Infraestruturas municipais afetadas pelas tempestades com mecanismo parcial de financiamento a fundo perdido

Câmaras em que prejuízos são superiores aos apoios já recebidos poderão ainda candidatar-se a mais 40% de empréstimo

Ministro da Economia e Coesão Territorial, Castro Almeida, à entrada para a Comissão Parlamentar Eventual que acompanha o PTRR - Portugal Transformação, Recuperação e Resiliência, Assembleia da República, 9 de julho de 2026 (Manuel de Almeida/Lusa)
A recuperação das infraestruturas dos municípios afetadas pelo comboio de tempestades que assolou o país no último inverno assentará num mecanismo de financiamento composto por 60% de apoio a fundo perdido e 40% através de empréstimo.

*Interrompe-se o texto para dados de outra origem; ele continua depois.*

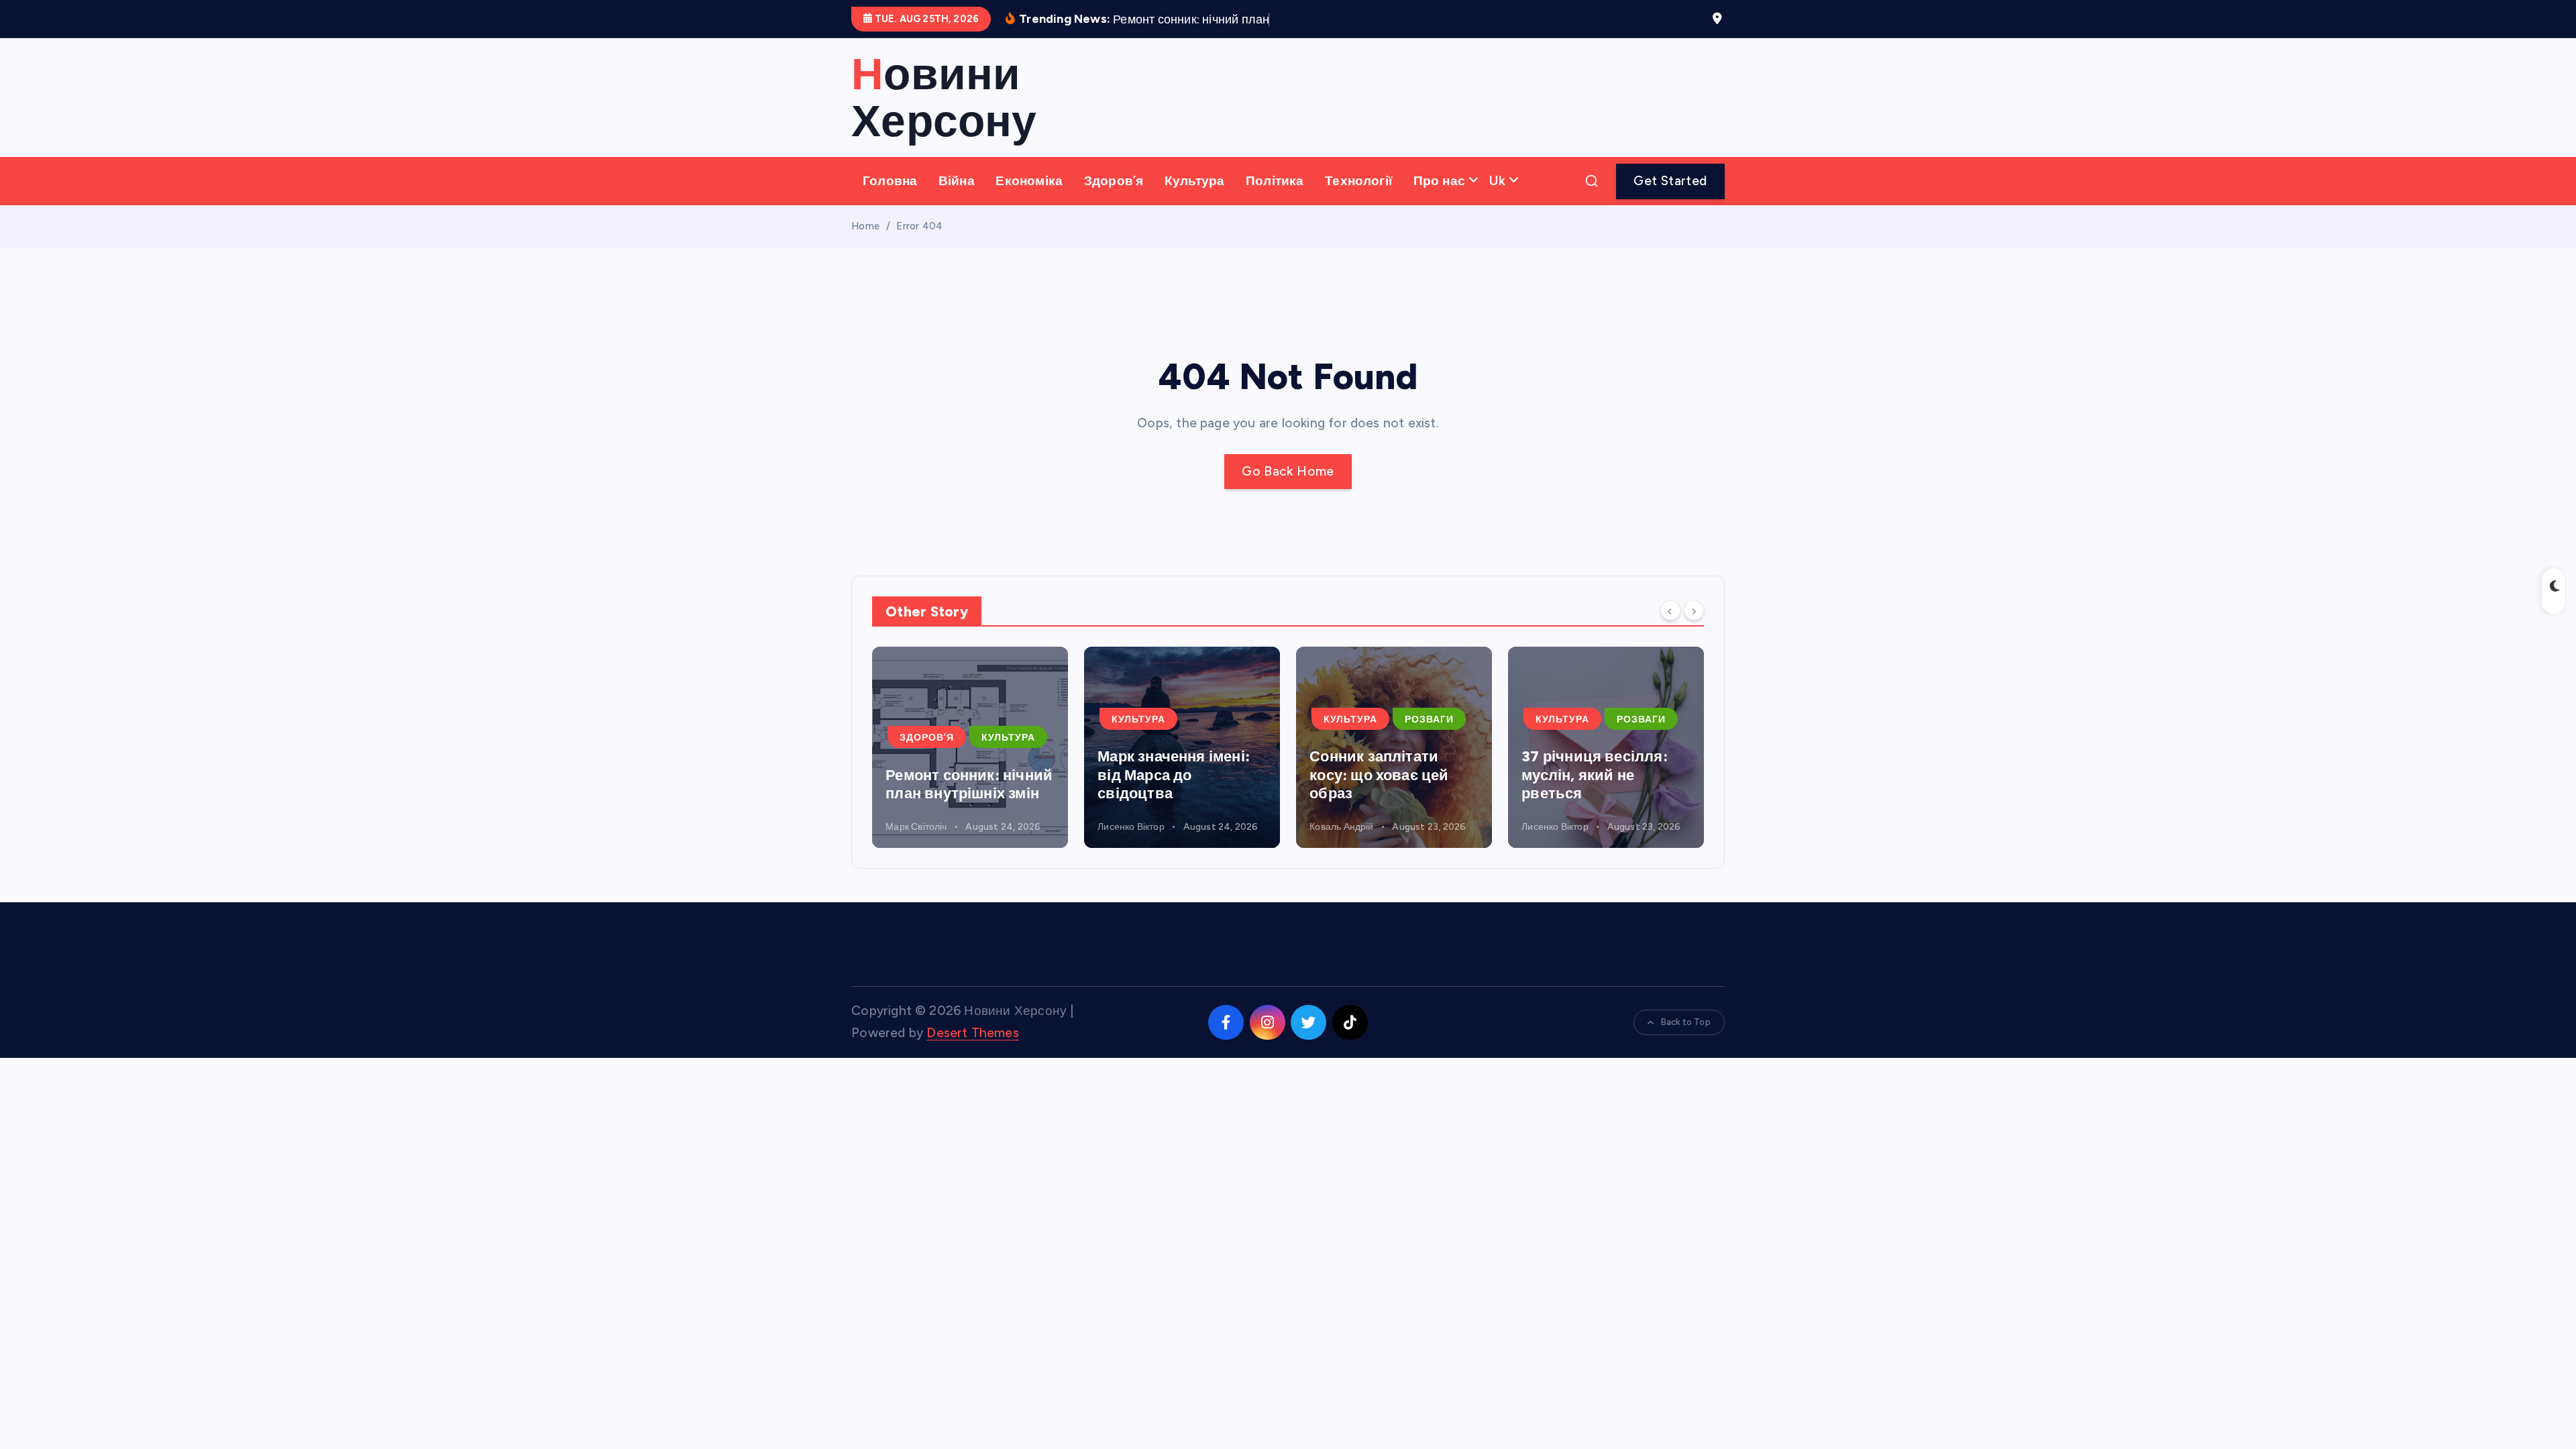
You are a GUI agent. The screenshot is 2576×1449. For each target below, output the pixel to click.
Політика (1275, 181)
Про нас (1439, 181)
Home (865, 226)
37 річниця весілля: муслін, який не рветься (1382, 774)
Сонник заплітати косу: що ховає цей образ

O anúncio foi feito pelo Ministro da Economia e Coesão Territorial, Castro Almeida, na Comissão Parlamentar Eventual que acompanha o PTRR - Portugal Transformação, Recuperação e Resiliência.

Castro Almeida acrescentou que muitos municípios já receberam adiantamentos do Governo para os trabalhos de recuperação e aumento da resiliência das infraestruturas com prejuízos comprovados. Sendo que o que não tiver ficado coberto por esses adiantamentos, e deduzindo as indemnizações dos seguros, estará ao abrigo do mecanismo financeiro anunciado.

O processo de candidaturas permitirá agora apurar “os efetivos e reais prejuízos” – os valores inicialmente comunicados pelas câmaras correspondiam a estimativas – em estradas, redes de água, saneamento, escolas e outros equipamentos, para garantir um tratamento “equitativo” entre municípios.

Reconstrução de habitações

Castro Almeida revelou também que cerca de 30% das 35 000 candidaturas à reconstrução de habitações foram indeferidas pelas Comissões de Coordenação e Desenvolvimento Regional (CCDR), quer por despesas não elegíveis para financiamento quer por tentativas de fraude.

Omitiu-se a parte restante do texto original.